I. O QUE É O COMUNISMO?
O comunismo é a negação do
capitalismo. É um movimento gerado pelo desenvolvimento e até mesmo pelo sucesso
do modo de produção capitalista, que acabará por derrubar, dando lugar a um
novo tipo de sociedade. Onde se encontra agora um mundo baseado no salariado e na mercadoria deverá vir a estar um mundo no
qual a actividade humana não mais será o trabalho assalariado e no qual os
produtos dessa actividade não mais serão objectos de comércio.

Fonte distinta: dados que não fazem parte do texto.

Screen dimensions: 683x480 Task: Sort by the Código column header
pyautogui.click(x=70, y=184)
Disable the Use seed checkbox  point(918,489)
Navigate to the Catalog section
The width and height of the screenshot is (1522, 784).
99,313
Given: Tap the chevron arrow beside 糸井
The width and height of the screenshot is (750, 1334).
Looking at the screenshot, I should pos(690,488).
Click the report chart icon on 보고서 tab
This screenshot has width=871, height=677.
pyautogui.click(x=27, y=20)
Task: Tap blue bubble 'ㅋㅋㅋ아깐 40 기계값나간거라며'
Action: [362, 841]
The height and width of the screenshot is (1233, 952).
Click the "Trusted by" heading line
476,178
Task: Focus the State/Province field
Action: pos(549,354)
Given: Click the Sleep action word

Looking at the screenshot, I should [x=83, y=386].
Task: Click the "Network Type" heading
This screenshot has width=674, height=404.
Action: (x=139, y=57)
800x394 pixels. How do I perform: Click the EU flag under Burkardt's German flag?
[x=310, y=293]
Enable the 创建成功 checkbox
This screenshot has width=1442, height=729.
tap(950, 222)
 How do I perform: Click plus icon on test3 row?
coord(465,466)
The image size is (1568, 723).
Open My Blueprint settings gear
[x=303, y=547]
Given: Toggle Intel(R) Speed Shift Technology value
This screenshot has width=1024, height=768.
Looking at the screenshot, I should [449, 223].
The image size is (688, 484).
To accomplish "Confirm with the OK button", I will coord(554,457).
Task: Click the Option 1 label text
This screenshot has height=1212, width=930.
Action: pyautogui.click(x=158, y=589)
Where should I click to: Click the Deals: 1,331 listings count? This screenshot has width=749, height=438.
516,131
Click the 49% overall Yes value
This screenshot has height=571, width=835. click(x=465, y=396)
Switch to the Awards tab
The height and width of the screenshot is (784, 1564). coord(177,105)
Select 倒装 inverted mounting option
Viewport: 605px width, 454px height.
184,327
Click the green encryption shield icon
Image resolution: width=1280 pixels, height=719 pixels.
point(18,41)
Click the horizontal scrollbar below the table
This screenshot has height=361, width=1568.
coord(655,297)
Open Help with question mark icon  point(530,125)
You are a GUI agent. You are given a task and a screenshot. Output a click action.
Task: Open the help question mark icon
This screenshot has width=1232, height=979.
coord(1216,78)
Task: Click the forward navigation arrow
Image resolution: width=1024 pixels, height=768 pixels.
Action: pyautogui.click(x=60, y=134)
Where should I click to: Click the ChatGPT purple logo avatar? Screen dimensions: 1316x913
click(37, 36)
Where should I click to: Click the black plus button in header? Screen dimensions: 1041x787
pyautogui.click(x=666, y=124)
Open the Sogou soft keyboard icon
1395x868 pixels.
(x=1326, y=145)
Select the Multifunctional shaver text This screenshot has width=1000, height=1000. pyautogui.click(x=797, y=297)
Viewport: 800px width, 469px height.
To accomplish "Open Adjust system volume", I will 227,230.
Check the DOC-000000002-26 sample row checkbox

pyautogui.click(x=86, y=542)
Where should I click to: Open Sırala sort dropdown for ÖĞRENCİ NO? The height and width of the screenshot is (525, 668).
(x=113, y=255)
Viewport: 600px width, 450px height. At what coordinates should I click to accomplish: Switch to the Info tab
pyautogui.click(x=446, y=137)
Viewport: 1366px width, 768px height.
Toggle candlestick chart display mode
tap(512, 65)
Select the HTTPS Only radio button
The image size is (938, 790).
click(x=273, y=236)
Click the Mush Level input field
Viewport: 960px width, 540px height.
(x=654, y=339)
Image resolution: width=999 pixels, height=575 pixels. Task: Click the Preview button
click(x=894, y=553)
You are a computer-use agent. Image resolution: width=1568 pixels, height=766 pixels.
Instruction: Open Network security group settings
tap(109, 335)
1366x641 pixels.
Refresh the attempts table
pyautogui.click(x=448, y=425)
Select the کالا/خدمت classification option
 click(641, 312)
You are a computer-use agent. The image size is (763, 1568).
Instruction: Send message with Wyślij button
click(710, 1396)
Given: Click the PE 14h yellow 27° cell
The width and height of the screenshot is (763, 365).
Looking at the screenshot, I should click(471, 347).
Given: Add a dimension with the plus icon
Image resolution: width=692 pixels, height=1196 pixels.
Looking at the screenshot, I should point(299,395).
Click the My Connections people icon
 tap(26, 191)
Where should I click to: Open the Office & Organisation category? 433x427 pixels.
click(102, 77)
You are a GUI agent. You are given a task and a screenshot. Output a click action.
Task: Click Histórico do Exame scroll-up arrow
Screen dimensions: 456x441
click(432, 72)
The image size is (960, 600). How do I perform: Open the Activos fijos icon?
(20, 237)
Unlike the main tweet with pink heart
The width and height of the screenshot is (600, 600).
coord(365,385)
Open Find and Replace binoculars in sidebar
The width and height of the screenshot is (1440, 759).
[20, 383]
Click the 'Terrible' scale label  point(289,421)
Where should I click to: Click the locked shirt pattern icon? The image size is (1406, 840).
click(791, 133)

A nossa época é
a época dessa metamorfose. Reúne os elementos da crise do capitalismo e todos
os ingredientes necessários à resolução comunista dessa crise. Descrever os
princípios do comunismo, examinar como permitem assegurar a vida futura da
humanidade e mostrar que estão já em funcionamento sob os nossos olhos é o que
tentaremos fazer aqui.
FICÇÃO CIENTÍFICA?
Queremos ilustrar o que será o mundo
de amanhã, a sociedade comunista com a qual sonhamos. Não se trata, de todo, de
rivalizar com a ficção científica nem com o jornalismo, escrevendo uma
reportagem sobre a vida das pessoas e dos animais do futuro. Não dispomos de
nenhuma máquina do tempo!
Apesar do interesse da questão, não
podemos prever quem levará a melhor na guerra que os opõe: as calças ou as
saias, a sopa de legumes ou a sopa de ninho de andorinhas. Em última análise,
nem sequer podemos garantir que a humanidade terá um futuro. Quem nos garante
que não vamos ser varridos por uma guerra atómica ou por um cataclismo cósmico?
Dito isto, fazer previsões continua
a ser possível e desejável. Pretendemos descrever a sociedade comunista com
base nas suas regras gerais de funcionamento, insistindo nas suas diferenças
relativamente à sociedade presente. É preciso mostrar que o amanhã pode ser
diferente de um hoje simplesmente melhorado.
Para não sermos demasiado insípidos
entraremos por vezes em pormenores, daremos exemplos. Estes não são para levar
demasiado a sério. Poderão imaginar outros diferentes, recusar os nossos.
O futuro não é um terreno neutro. O
capital tende a ocupar e a submeter a si todo o espaço social. Não consegue,
como imaginam os autores de ficção científica, organizar o comércio das suas mercadorias
e dos seus assalariados entre o passado e o futuro. Desforra-se no domínio da
publicidade e da ideologia. Somos convidados a viver o presente à hora do
futuro, a comprar hoje o relógio ou o carro de amanhã. Concepções sucessivas,
concorrentes e por vezes “anticapitalistas” de um
futuro capitalista baralham o nosso presente.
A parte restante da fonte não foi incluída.